2021 IL App (3d) 200192-U
Ill. App. Ct.2021Background
- Plaintiffs (MB Financial Bank, New West, New Bluff, Burnham Management) operated Evergreen Terrace I & II (Section 8 housing); Joliet filed condemnation on October 7, 2005.
- Final condemnation judgment entered August 25, 2017, vesting fee simple in Joliet retroactive to October 7, 2005.
- Plaintiffs paid $6,350,472.61 in property taxes after October 7, 2005 and sued the Will County Treasurer in 2018 seeking a refund under 35 ILCS 200/20-175(a), plus declaratory relief and mandamus.
- Defendants (treasurer and multiple taxing bodies) moved to dismiss under sections 2-619 and 2-619.1, arguing plaintiffs lacked standing, failed to file tax objections, payments were voluntary, and no overpayment occurred.
- Trial court dismissed with prejudice, concluding plaintiffs lacked standing under section 20-175(a) and that declaratory/mandamus relief was barred; plaintiffs appealed.
- Appellate court reversed dismissal of the 20-175(a) refund claim (allowing it to proceed), affirmed dismissal of declaratory judgment and mandamus claims, and remanded for further proceedings including consideration of 2-615 arguments.
Issues
| Issue | Plaintiff's Argument | Defendant's Argument | Held |
|---|---|---|---|
| Standing under 35 ILCS 200/20-175(a) | Plaintiffs can seek refund under 20-175(a) for taxes overpaid because title vested in Joliet retroactive to filing; no exemption application required | Plaintiffs lack standing because they never sought tax-exempt status | Plaintiffs have standing to pursue a 20-175(a) refund; lack of exemption filing is not a bar |
| Who was liable for taxes during condemnation pendency | Once judgment vested title retroactively to filing date, Joliet (not plaintiffs) was owner and liable for taxes from filing date | Defendants: Joliet only became liable from the taking judgment date, not retroactively | Court held Illinois law treats condemnor’s ownership as retroactive to filing for tax liability; plaintiffs may seek reimbursement |
| Availability and timeliness of refund under 20-175(a) | Taxes paid after filing were overpayments; refund claim arises when right to refund becomes clear (upon 2017 judgment), so 2018 suit is timely | Defendants: five-year limit or voluntary-payment doctrine bars recovery | 20-175(a) provides an exception to voluntary-payment rule; claim arose in 2017 so 2018 filing is timely |
| Declaratory judgment / mandamus and tax-objection requirement | Plaintiffs alternatively sought declaratory/mandamus relief and argued objection procedures were not ripe when taxes were paid | Defendants: plaintiffs should have paid under protest and filed tax objections under sections 23-5/23-15; declaratory/mandamus improper | Declaratory and mandamus claims dismissed: taxes were not shown to be "unauthorized by law" or exempt; objection/protest procedures were not required for 20-175(a) refund and tax-objection was not ripe when taxes were paid |
Key Cases Cited
- Patrick Engineering, Inc. v. City of Naperville, 2012 IL 113148 (procedural standards for section 2-619 motions)

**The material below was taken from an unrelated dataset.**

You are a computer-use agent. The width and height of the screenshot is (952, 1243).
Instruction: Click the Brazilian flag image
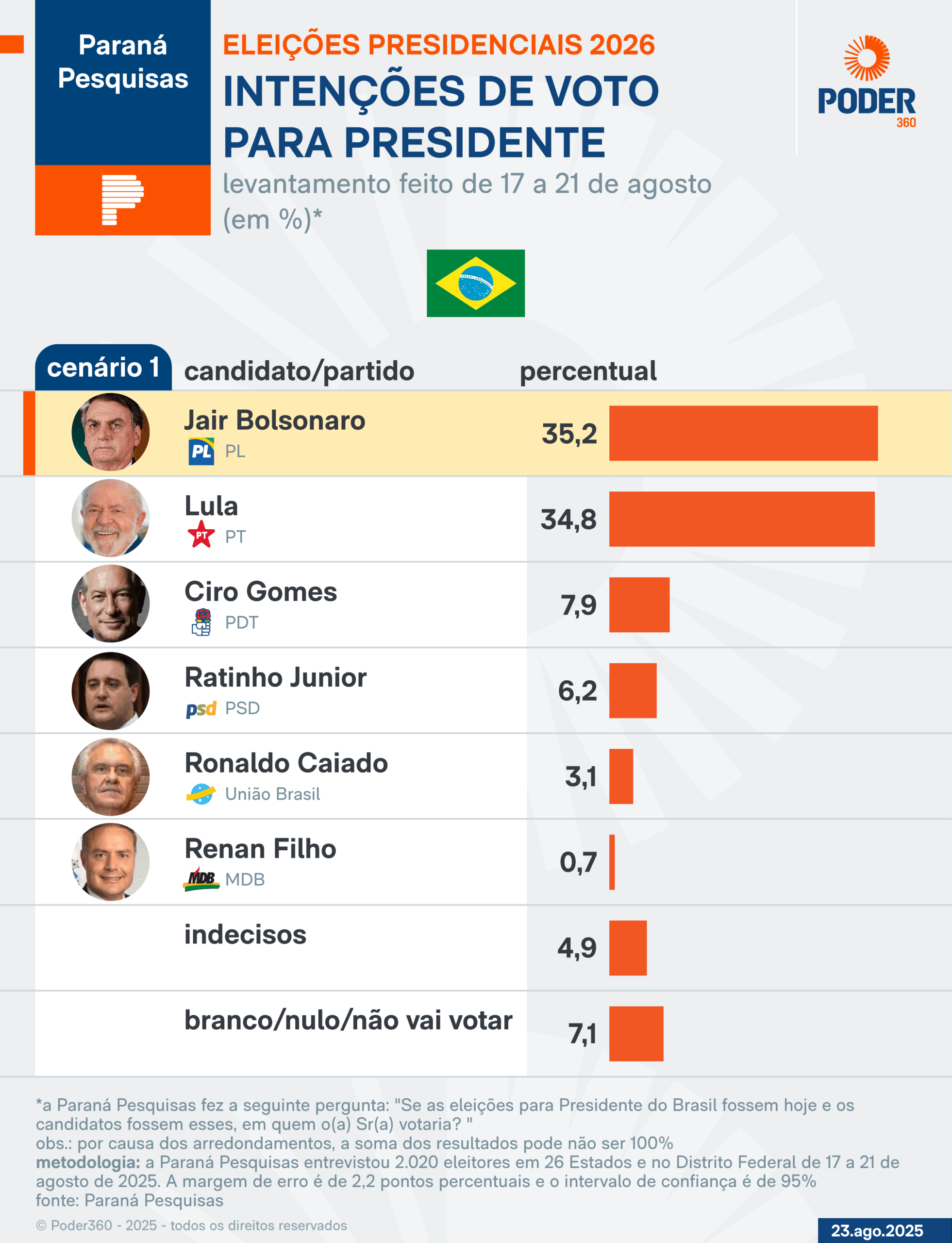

- Van Meter v. Darien Park District, 207 Ill. 2d 359 (2003) (pleading-construction and standard of review on dismissal)
- Glisson v. City of Marion, 188 Ill. 2d 211 (1999) (standing reviewed de novo)
- Board of Junior College, Dist. 504 v. Carey, 43 Ill. 2d 82 (1969) (condemnee not liable for taxes after filing; statute portion invalidated as unconstitutional)
- Chicago Park District v. Downey Coal Co., 1 Ill. 2d 54 (1953) (condemnation law treating filing date as termination date for tax responsibility)
- City of Chicago v. McCausland, 379 Ill. 602 (1942) (condemnor may abandon action; equities in tax liability during long proceedings)
- Forest Preserve Dist. of Du Page County v. West Suburban Bank, 161 Ill. 2d 448 (1994) (retroactive vesting of title upon condemnation judgment)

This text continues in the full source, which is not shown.